Six tall candles with large blue ribbons tied around them made a semi-circle behind the smaller lights symbolizing 36 children who have lost their lives to abuse.
And in the center, tied with a black ribbon, was the candle for Jonneka -- a Wayne County teen who died last June because of alleged abuse.
The children were remembered at the Life L.I.G.H.T.S. for Children Candlelight Vigil Monday night at Berkeley Mall. The event was sponsored by the WAGES/Wayne County For Children Council.
There were 517 confirmed cases of child abuse and neglect last year in Wayne County, said Colleen Kosinski of the Guardian ad Litem program, who spoke at the vigil. That number, plus the children who died in North Carolina of abuse and neglect, were memorialized with individual candles.
"Every nine days a child in North Carolina dies as a result of homicide," Mrs. Kosinski said. "Every 15 minutes a child is abused or neglected."

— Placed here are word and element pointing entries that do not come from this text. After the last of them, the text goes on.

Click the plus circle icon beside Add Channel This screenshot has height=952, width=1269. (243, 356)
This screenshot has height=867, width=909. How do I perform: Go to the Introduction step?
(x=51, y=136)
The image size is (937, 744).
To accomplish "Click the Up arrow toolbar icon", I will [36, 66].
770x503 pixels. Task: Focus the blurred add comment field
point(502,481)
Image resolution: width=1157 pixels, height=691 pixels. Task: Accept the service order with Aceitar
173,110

The victims range in age from newborns to teenagers, she said, and they died from abuse ranging from blunt force trauma to drowning or suffocation.
Mrs. Kosinski urged the community to unite to protect its children.
"We need to know we've done everything we can to protect our children," she said. "We don't need to stand idly by and watch children being abused and neglected."
Community members can become a mentor to a child, teach a parenting class, babysit someone's child occasionally, be available to a new mother and most of all, report abuse and neglect if they see it, she added.
"We can also advocate for better services. Better mental health services, better support services for families."
Giving reasons to support healthy families, children and communities, Wayne County Health Department Director Jim Roosen said there is much going on to prevent abuse and neglect in the county.
"But we see the same pattern over and over," he said. "Children that should have been identified as being in a risky situation and were not. We need to focus on this as a community."
Also speaking on children's safety was Daniel Johnson, associate pastor at Goldsboro Worship Center.
Following the speakers, young poet Imani Oliver read some of her work.
During the event, posters made by local daycares were displayed.
Concluding the candlelight vigil, For Children Council President Sonya Strouse said "until there's never a candle that has to be lit for a single child, we will continue to hold this vigil.
"When you walk down the mall and see that many candles lit, it really brings it home to you that this many children suffered at the hands of a guardian or a parent."